O ministro das Relações Exteriores, Téte António, destacou ontem, em Luanda, os principais marcos, conquistas e desafios da diplomacia an- golana, durante uma palestra realizada no auditório da Universidade Independente de Angola, que reuniu deputados, diplomatas, docentes e estudantes
Na intervenção, o chefe da diplomacia enquadrou a acção externa de Angola nas celebrações do Dia da Libertação da África Austral, ao sublinhar o papel histórico do país na região, com destaque para a Batalha do Cuito Cuanavale, marco que considerou determinante para as transformações políticas na África Austral.
O governante fez uma retrospectiva da diplomacia nacional desde a independência, a 11 de Novembro de 1975, ao referir que, no contexto da Guerra Fria, as prioridades passaram pelo reconhecimento internacional do Estado angolano, pela denúncia de agressões externas e pela normalização das relações com países vizinhos.

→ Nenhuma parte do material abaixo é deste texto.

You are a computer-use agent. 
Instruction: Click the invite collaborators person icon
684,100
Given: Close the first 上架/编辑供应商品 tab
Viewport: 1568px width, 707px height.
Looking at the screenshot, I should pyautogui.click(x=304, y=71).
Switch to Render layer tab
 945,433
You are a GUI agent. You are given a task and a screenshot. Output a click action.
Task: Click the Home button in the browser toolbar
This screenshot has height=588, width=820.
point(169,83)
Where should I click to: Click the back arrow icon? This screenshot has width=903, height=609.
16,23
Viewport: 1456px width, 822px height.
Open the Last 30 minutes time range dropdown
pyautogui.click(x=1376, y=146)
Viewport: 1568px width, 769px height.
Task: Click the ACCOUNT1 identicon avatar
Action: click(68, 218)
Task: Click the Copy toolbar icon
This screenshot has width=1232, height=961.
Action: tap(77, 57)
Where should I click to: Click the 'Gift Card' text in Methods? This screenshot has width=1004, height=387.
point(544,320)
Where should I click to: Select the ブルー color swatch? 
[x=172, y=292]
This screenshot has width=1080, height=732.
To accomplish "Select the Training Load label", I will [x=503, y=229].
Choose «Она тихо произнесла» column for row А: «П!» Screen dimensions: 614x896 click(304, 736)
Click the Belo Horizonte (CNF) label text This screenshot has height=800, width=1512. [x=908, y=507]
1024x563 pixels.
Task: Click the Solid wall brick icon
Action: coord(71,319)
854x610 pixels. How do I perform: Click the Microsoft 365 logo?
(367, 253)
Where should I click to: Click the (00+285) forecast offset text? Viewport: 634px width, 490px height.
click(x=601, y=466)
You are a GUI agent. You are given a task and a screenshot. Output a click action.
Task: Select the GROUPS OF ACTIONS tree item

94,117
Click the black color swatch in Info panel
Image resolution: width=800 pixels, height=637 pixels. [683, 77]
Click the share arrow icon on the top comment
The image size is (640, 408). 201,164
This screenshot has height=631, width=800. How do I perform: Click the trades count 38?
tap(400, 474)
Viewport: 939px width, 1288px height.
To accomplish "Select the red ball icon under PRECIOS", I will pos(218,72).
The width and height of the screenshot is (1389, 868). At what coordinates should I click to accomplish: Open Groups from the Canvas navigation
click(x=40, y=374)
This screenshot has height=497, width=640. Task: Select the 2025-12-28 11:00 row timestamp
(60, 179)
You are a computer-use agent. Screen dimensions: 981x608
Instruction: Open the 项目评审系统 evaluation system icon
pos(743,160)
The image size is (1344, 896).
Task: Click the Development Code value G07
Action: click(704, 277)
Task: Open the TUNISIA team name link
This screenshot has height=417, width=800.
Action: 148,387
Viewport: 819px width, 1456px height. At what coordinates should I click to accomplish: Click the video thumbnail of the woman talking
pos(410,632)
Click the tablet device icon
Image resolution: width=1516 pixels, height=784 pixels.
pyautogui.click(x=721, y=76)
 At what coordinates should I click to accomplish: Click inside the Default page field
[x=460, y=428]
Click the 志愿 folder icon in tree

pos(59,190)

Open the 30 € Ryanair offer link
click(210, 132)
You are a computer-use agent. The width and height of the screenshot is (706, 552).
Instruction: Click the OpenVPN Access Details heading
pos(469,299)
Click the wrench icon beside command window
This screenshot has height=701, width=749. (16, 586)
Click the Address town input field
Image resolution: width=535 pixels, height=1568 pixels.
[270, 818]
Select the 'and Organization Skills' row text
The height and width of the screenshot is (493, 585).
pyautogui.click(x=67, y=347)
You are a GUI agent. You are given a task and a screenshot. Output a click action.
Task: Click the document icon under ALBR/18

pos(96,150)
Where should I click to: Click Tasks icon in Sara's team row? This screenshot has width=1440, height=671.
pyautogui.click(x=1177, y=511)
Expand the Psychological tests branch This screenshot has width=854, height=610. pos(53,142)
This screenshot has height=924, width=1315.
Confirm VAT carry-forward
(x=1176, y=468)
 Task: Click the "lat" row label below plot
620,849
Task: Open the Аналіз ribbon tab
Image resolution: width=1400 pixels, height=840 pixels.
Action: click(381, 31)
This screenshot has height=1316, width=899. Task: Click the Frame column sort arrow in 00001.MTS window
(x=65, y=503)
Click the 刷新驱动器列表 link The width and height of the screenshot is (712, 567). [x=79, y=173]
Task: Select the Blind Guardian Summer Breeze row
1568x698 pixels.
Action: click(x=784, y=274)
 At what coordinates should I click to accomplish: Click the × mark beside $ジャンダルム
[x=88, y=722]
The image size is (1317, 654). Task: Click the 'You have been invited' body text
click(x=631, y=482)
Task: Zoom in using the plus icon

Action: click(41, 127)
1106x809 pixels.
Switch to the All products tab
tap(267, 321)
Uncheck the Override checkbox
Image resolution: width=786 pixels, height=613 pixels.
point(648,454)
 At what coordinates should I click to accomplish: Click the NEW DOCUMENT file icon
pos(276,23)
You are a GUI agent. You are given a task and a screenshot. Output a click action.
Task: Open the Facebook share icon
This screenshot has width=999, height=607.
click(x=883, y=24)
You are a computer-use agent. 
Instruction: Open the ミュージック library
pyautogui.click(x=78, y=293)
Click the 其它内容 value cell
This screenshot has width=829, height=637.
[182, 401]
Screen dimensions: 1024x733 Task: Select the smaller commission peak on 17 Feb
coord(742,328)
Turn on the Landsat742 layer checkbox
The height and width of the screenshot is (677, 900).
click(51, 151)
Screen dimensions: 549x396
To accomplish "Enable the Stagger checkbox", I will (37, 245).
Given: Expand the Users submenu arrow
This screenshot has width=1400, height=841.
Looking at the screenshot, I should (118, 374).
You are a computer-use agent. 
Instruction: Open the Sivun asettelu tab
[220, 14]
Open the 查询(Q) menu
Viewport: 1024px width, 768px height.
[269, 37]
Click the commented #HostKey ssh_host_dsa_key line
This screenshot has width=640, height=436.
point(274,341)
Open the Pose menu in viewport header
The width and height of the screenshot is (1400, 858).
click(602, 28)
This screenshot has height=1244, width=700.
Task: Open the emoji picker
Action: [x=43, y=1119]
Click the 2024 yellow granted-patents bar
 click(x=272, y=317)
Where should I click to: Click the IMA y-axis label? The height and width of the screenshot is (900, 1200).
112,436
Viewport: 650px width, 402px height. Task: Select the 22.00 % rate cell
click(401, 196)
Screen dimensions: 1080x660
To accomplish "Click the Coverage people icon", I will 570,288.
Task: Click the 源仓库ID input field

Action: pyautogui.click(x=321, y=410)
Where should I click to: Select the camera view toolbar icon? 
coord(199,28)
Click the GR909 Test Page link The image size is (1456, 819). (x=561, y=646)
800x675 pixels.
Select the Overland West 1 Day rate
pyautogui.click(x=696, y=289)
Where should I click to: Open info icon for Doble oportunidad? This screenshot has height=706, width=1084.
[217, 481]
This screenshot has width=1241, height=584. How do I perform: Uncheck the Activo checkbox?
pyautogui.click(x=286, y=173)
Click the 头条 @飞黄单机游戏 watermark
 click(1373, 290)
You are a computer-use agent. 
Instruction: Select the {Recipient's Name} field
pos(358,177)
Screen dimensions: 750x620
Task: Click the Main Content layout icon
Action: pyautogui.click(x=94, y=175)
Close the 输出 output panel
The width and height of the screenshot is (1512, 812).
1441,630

Téte António destacou igualmente o contributo de Angola na libertação de outros povos africanos, com base no princípio da solidariedade internacional, bem como o papel combinado da diplomacia e da acção militar durante o período da guerra civil, que culminou com os Acordos Tripartidos de 1988 e abriu caminho para mudanças profundas na região. Com a conquista da paz em 2002, acrescentou, o país redireccionou a sua acção externa para a reconstrução nacional e para a afirmação no plano multilateral, assumindo responsabilidades em organismos internacionais como o Conselho de Segurança das Nações Unidas, o Conselho dos Direitos Humanos e o Conselho de Paz e Segurança da União Africana.